I think PR is going to see a real boom with this shift in technology. Suddenly being featured in a major publication isn’t just worth it for the exposure: it potentially gets you into the corpus of data they use to train the next model. OpenAI’s ChatGPT is only trained up September 2021 as it stands today, but Bing can look things up on the internet, and it’s likely Google’s Bard will have the same functionality.

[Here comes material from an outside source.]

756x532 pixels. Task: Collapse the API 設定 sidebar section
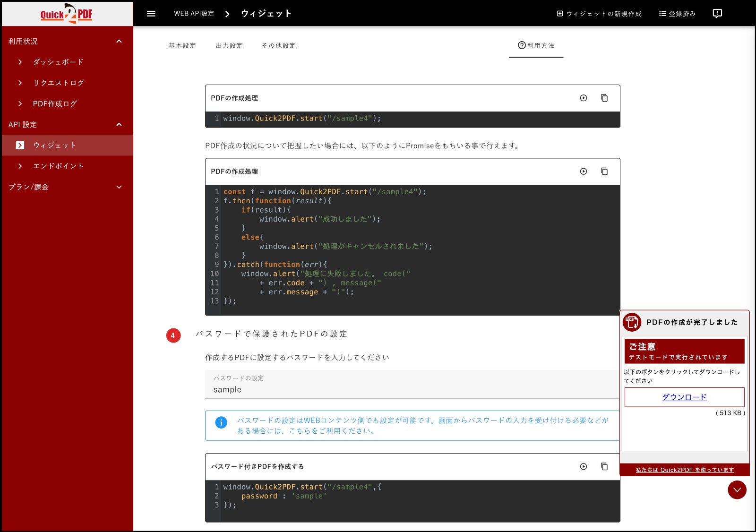pyautogui.click(x=119, y=125)
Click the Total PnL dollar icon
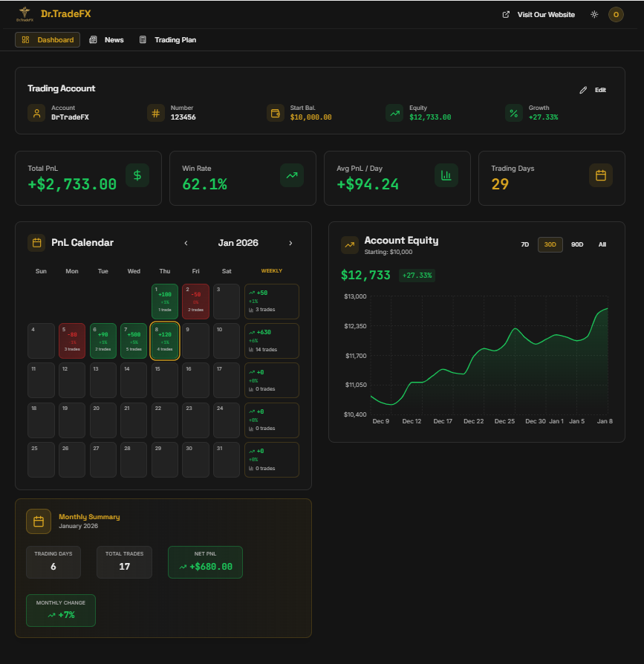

For developers making sure your code is on GitHub is likely enough, though answering questions on Stack Overflow should also be a big help. There has never been a better time to write that package or library, because if it gets widely used, it will create a feedback loop where more and more people will get it in autocomplete via CoPilot and ChatGPT. Perhaps we’ll also see libraries and products developed that are optimized for AI, for example using syntax that makes autocomplete easier. I’ve already found that for example CoPilot struggles with React’s nested components.
For artists that actually want to appear in open-source datasets, rather than sue the AI companies, having your work available in the public domain, and featured on websites such as ArtStation, is a good way to get noticed: “trending on Artstation” is a common way to enhance the quality of your generated image. There are also stock photo sites like Unsplash: particularly if it's open source, it's likely to be featured. The communities for AI Art are highly mimetic – everyone copies what everyone else is doing – so seeding each Discord and Reddit group with a few stunning examples of your work, replicated or enhanced by AI, can help spread the word, and check you made it into the index on Lexica Art.
One non-obvious place to insert yourself is in the prompts you use when working with AI. It’s widely expected that the words we input to tools like ChatGPT and DALL-E will be recorded and used to fine-tune the model. They even have a thumbs up / thumbs down button on the side to get feedback on whether the generation met expectations. It may be the case that simply using your own brand name and correcting the AI might be enough to make it into the next version.